Be it in a household or commercial setting, there’s no doubt you will have used a Philips device at some point.
The well-established brand sells a vast array of products across the beauty, home, lighting and babycare sector and its small appliance kitchen repertoire includes a selection of air fryers, juicers, kettles and blenders, including its latest design - the Philips HR3752/01 blender. We recently gave it a spin to figure out its highs and lows, and you can read on to see our full verdict here.
Price and availability
A reasonable price for a solid design with useful features, the Philips HR3752/01 high-speed vacuum blender normally retails for £260, but it can regularly be found much cheaper, closer to £169.99 / $199 / AUS $219 over on the Philips.co.uk website, and for £134.49 / $165 / AUS $267 over on Amazon.

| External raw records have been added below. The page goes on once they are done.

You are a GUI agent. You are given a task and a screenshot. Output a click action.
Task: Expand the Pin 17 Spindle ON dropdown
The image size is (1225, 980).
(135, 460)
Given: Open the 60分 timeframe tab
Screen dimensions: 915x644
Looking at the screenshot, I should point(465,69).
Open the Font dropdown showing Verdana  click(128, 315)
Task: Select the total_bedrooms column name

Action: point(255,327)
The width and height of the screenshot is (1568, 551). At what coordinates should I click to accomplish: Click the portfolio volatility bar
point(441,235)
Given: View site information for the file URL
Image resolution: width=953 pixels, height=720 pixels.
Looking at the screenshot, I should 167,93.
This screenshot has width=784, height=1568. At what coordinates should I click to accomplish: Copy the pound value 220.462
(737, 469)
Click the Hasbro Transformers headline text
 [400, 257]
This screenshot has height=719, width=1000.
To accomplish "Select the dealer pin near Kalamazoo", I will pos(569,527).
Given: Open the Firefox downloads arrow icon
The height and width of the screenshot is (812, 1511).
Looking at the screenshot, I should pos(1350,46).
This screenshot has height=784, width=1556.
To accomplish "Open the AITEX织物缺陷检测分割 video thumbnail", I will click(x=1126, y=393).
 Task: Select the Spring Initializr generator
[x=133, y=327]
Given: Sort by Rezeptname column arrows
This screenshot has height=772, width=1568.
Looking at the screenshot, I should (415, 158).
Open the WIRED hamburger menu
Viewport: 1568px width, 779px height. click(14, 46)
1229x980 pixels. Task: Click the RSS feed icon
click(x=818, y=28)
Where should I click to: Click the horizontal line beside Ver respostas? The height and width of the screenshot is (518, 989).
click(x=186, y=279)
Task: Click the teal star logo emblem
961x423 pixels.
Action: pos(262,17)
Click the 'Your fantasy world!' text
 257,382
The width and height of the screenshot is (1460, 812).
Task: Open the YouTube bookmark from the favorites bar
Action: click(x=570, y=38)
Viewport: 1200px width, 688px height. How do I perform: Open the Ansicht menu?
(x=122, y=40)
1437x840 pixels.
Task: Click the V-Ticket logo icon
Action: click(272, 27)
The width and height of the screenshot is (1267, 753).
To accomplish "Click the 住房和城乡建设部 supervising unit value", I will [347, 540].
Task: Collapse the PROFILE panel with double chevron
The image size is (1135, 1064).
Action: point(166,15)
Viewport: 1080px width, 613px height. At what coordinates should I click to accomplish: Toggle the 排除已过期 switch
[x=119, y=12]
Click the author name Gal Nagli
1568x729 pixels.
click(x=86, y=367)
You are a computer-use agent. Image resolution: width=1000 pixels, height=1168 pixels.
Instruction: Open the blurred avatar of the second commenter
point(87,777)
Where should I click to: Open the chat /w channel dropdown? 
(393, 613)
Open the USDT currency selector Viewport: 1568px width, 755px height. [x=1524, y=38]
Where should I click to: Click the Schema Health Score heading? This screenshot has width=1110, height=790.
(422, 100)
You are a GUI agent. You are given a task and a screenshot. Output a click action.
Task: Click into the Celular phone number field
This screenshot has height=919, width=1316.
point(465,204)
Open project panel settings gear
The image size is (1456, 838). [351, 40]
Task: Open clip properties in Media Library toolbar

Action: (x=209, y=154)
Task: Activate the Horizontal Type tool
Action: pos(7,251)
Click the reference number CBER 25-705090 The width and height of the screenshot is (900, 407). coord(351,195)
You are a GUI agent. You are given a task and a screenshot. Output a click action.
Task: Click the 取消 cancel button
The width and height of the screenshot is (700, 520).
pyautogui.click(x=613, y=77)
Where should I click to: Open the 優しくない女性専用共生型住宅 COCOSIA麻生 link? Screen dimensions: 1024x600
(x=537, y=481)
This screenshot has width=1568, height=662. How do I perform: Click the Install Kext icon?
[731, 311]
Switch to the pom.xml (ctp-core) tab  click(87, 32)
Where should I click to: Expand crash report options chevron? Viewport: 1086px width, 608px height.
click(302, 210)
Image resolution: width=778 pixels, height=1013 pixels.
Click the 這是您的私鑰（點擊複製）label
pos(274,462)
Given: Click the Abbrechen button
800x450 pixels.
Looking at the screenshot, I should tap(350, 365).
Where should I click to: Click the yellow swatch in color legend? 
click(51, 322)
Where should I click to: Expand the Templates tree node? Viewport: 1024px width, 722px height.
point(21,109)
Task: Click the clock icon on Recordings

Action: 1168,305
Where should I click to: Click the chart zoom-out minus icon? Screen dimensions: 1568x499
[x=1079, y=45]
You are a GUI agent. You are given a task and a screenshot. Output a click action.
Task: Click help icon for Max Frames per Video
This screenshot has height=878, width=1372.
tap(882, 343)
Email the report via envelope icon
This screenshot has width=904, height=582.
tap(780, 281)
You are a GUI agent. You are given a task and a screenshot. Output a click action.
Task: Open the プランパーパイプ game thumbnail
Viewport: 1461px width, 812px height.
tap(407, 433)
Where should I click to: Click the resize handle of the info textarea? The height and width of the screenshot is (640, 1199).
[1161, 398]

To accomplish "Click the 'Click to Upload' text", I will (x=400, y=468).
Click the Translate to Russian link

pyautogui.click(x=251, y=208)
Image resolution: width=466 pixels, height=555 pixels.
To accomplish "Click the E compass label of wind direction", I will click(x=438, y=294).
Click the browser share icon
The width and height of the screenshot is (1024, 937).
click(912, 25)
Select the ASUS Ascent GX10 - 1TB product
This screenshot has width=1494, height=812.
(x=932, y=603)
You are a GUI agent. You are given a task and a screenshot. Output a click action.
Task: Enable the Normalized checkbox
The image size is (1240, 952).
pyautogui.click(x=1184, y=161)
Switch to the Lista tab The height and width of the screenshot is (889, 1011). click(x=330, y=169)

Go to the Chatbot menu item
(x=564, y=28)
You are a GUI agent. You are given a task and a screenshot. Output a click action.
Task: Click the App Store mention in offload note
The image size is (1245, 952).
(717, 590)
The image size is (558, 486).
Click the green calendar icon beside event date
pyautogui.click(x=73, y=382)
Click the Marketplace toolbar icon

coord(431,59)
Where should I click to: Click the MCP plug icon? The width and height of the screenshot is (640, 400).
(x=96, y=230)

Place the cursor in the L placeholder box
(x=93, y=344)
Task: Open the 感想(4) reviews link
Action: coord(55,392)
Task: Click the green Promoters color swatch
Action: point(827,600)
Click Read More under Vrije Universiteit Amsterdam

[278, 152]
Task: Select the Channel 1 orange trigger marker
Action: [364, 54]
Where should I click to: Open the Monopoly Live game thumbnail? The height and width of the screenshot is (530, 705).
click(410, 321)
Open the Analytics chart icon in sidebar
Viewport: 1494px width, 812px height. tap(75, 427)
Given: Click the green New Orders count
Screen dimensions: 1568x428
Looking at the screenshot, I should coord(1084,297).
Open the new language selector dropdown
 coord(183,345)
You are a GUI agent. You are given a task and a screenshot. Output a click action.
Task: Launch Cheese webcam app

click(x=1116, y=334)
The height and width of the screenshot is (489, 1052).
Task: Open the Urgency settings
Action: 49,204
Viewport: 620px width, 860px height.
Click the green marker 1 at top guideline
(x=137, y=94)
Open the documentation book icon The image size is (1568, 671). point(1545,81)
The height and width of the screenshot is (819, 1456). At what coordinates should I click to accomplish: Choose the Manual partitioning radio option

We found that the control dial isn’t as easy to decipher as the majority of blenders we have tested and you’ll need to consult the manual to find out which pre-set button does what. Once you’ve learned its quirks however, it’s quite easy to control, with four pre-set buttons for vacuum blending preparation, vacuum blending and processing ingredients, pulsing and ice crushing. The dial – which lights up - can be easily revved up and down so you can tailor the mix to your hearts desire too
With a 1400-watt motor and speeds of up to 35,000 rpm, the Philips HR3752/01 high-speed vacuum blender creates fast and velvety smooth results. It comes with a Tritan jug that locks easily into place and does not smell or stain easily after use. The jug also feels lightweight compared to bulkier glass designs.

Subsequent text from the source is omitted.